My hair is flaming. Not gay-flaming–actually on fire flaming.
The flames savor my Aqua Net-coated curls, and aren’t even slightly blunted by Laura’s eight-year-old hands turned ad hoc snuffers. And while our parents are running full-tilt across the field–their mouths agape and faces contorted by fear and shock– everything slows down.
But before the flames lick my scalp, my parents reach us and extinguish my head with a mixture of dirt and water. Now reduced to smelly, singed puff balls, my sizable blond fro won’t be garnering any attention from passersby for a while. And Laura’s fingers will resemble Lil’ Smokies for the next few weeks.
Long after my parents realized that Laura and I could get ourselves into trouble in approximately four seconds, I’d passed through my early years with plenty of nicknames based on my curly hair.

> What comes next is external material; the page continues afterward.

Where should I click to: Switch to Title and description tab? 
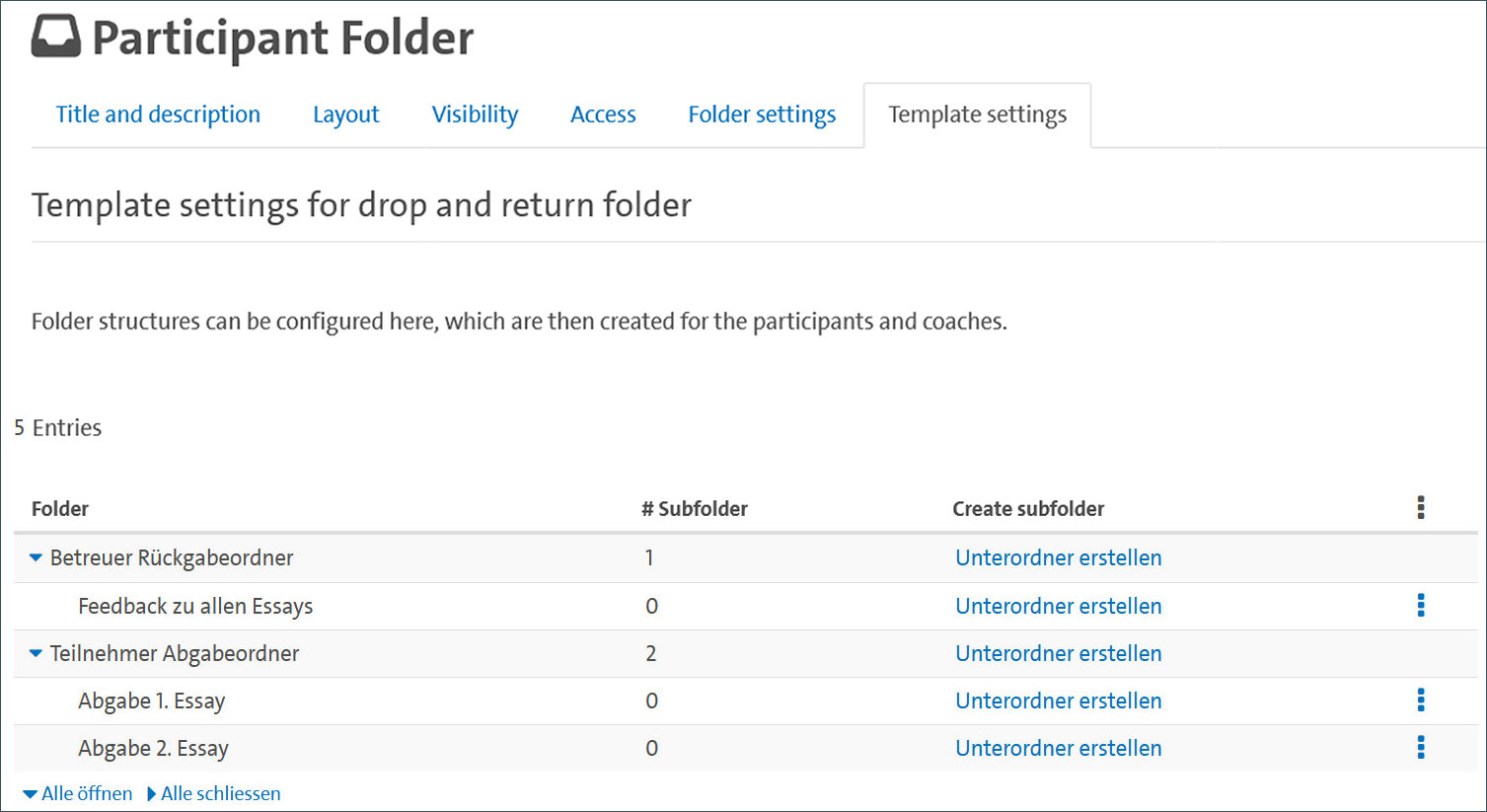click(x=158, y=115)
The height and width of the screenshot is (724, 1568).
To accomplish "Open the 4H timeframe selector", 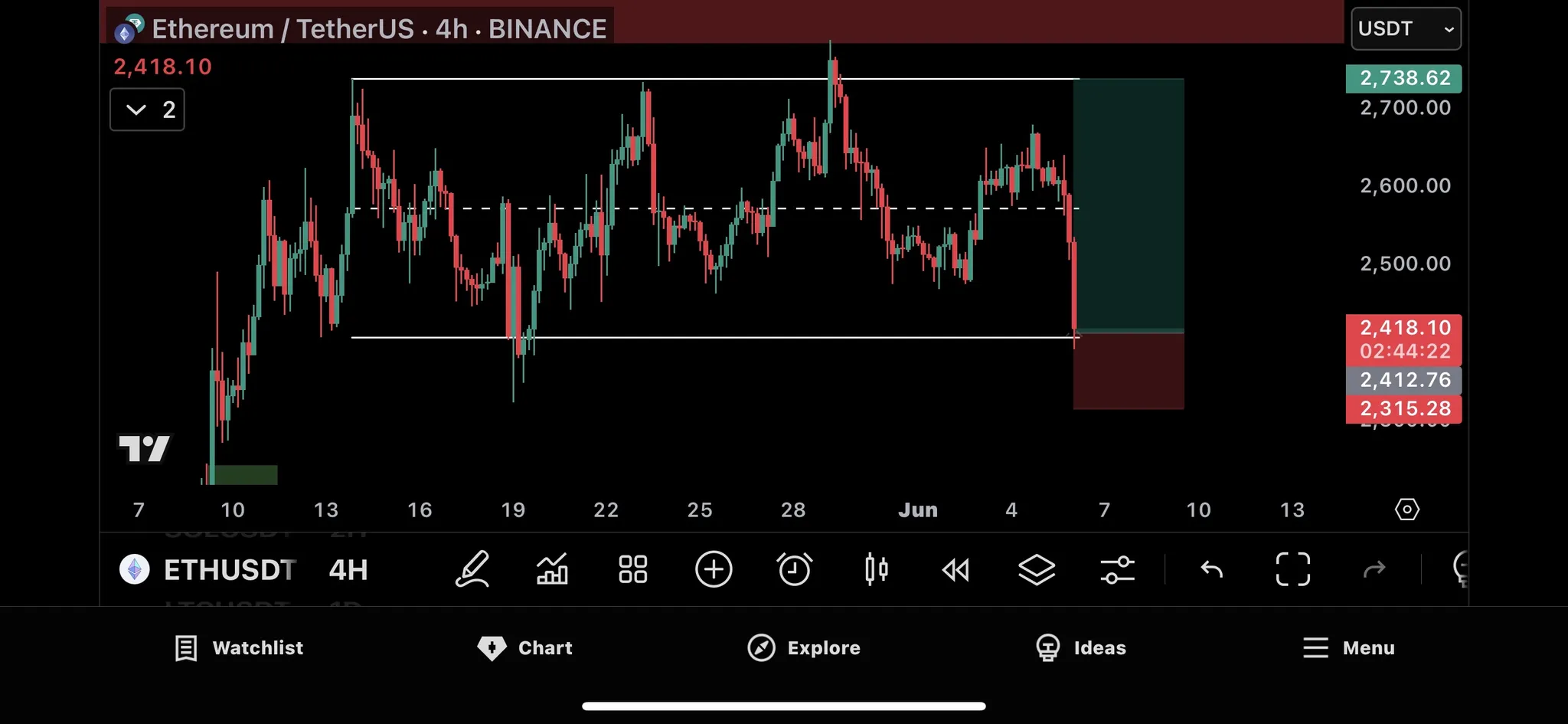I will point(347,569).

From Cheese Curls and Curly Sue, to Goldilocks and Mop Top, I’d had plenty of little monikers, and responded to each with a knowing smile. Like most kids, I soon tired of the repeated name-calling, and wished for my hair to be straight like everyone else’s. But the most the curls ever did was change from bleach blond to dark brown. And tighten.
And while high school came with non-hair affiliated nicknames–like Pip and Faggot–I still got more hair-raising commentary from the peanut gallery: “I bet the girls love running their hands through those curls!” And they did–completely unsolicited no less. Not to mention students sitting behind me in class thought it was fun to hide pencils in my hair, so that when I bent to get something out of my book bag, I’d shed a forest’s worth of No. 2’s. But I figured that sort of thing would taper off once I graduated. I mean, out in the real world I’d heard of something called personal space. It sounded amazing.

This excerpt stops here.